Question

A positive ion $A$ and a negative ion $B$ has charges $6.67 \times 10^{-19}C$ and $9.6 \times 10^{-10}C$, and masses $19.2 \times 10^{-27}$kg and $9 \times 10^{-27}$kg respectively. At an instant, the ions are separated by a certain distance $r$. At that instant the ratio of the magnitudes of electrostatic force to gravitational force is $P \times 10^{-13}$, where the value of $P$ is _________.

(Take $\frac{1}{4\pi\epsilon_0} = 9 \times 10^9 Nm^2C^{-1}$ and universal gravitational constant as $6.67 \times 10^{-11} Nm^2 kg^{-2}$)

Answer 1

5.0 × 10^57

Answer 2

The ratio of the magnitudes of the electrostatic force to the gravitational force is given by:

$\frac{F_e}{F_g}=\frac{\frac{1}{4\pi\epsilon_0}\frac{|q_Aq_B|}{r^2}}{G\frac{m_Am_B}{r^2}}=\frac{1}{4\pi\epsilon_0}\frac{1}{G}\frac{|q_Aq_B|}{m_Am_B}$.

Given:

• $\frac{1}{4\pi\epsilon_0}=9.0\times10^9\,\mathrm{Nm^2C^{-1}}$
• $G=6.67\times10^{-11}\,\mathrm{Nm^2kg^{-2}}$
• $q_A=6.67\times10^{-19}\,\mathrm{C}$
• $q_B=9.6\times10^{-10}\,\mathrm{C}$
• $m_A=19.2\times10^{-27}\,\mathrm{kg}$
• $m_B=9.0\times10^{-27}\,\mathrm{kg}$

Step 1: Calculate the product of charges:

$q_Aq_B=6.67\times10^{-19}\times9.6\times10^{-10}=6.67\times9.6\times10^{-29}\approx64.032\times10^{-29}=6.4032\times10^{-28}$.
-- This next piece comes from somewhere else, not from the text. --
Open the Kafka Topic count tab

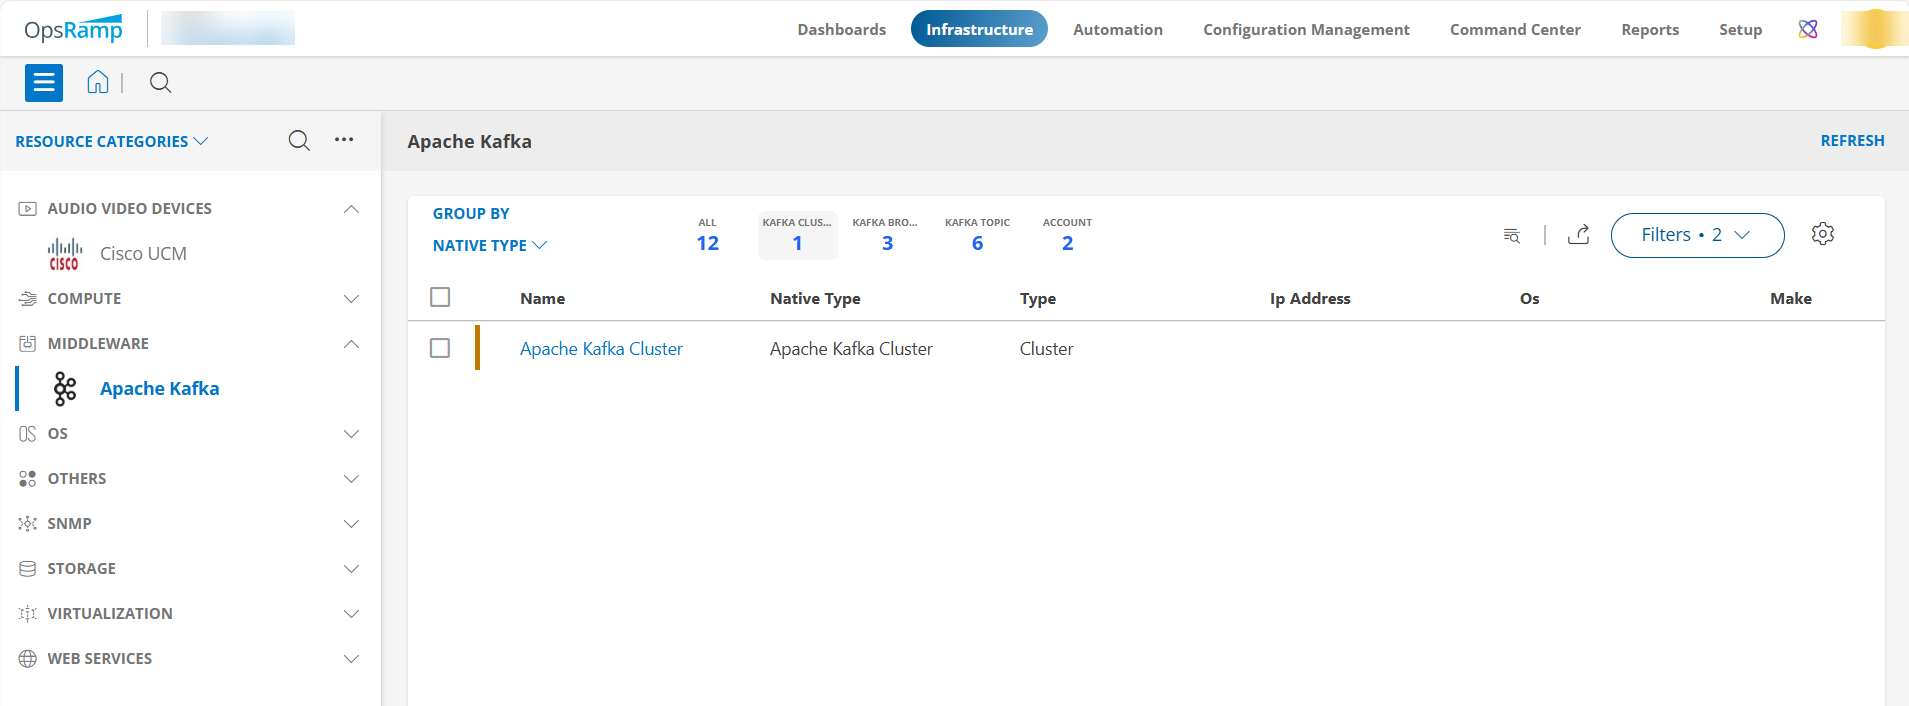(x=977, y=235)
Step 2: Calculate the product of masses:

$m_Am_B=19.2\times10^{-27}\times9.0\times10^{-27}=172.8\times10^{-54}=1.728\times10^{-52}$.

Step 3: Compute the ratio:

$\frac{F_e}{F_g}=\left(\frac{9.0\times10^9}{6.67\times10^{-11}}\right)\left(\frac{6.4032\times10^{-28}}{1.728\times10^{-52}}\right)$.
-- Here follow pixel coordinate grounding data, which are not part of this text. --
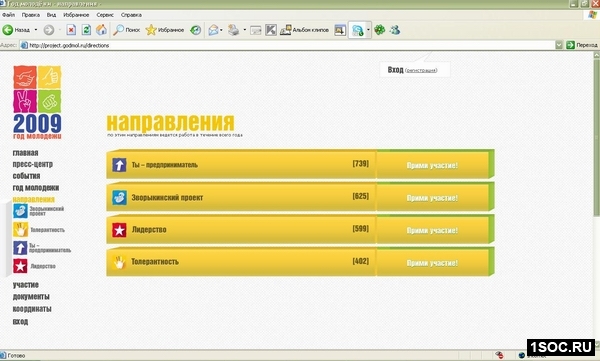The image size is (600, 361).
Task: Click the red star Лидерство icon in the sidebar
Action: click(x=20, y=266)
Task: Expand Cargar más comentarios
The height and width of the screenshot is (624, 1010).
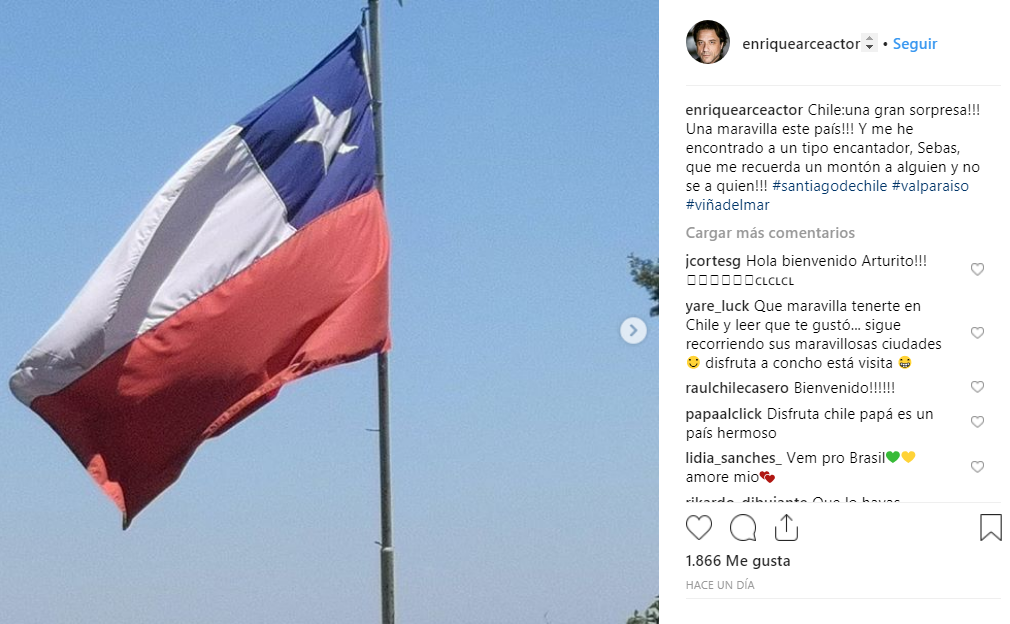Action: point(770,232)
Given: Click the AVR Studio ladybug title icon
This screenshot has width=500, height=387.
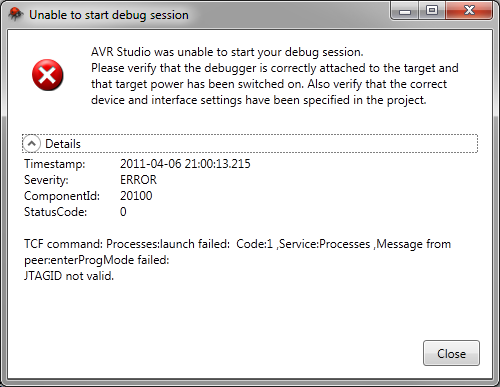Looking at the screenshot, I should click(x=15, y=14).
First, compute the prefactor:

$\frac{9.0\times10^9}{6.67\times10^{-11}}\approx\frac{9.0}{6.67}\times10^{20}\approx1.35\times10^{20}$.

Next, compute the fractional part:

$\frac{6.4032\times10^{-28}}{1.728\times10^{-52}}=\frac{6.4032}{1.728}\times10^{24}\approx3.705\times10^{24}$.

Multiply them:

$\frac{F_e}{F_g}\approx1.35\times10^{20}\times3.705\times10^{24}\approx5.0\times10^{44}$.

The problem states that the ratio is expressed as $P\times10^{-13}$. So, we write:

$5.0\times10^{44}=P\times10^{-13}$.

Thus,

$P=5.0\times10^{44}\times10^{13}=5.0\times10^{57}$.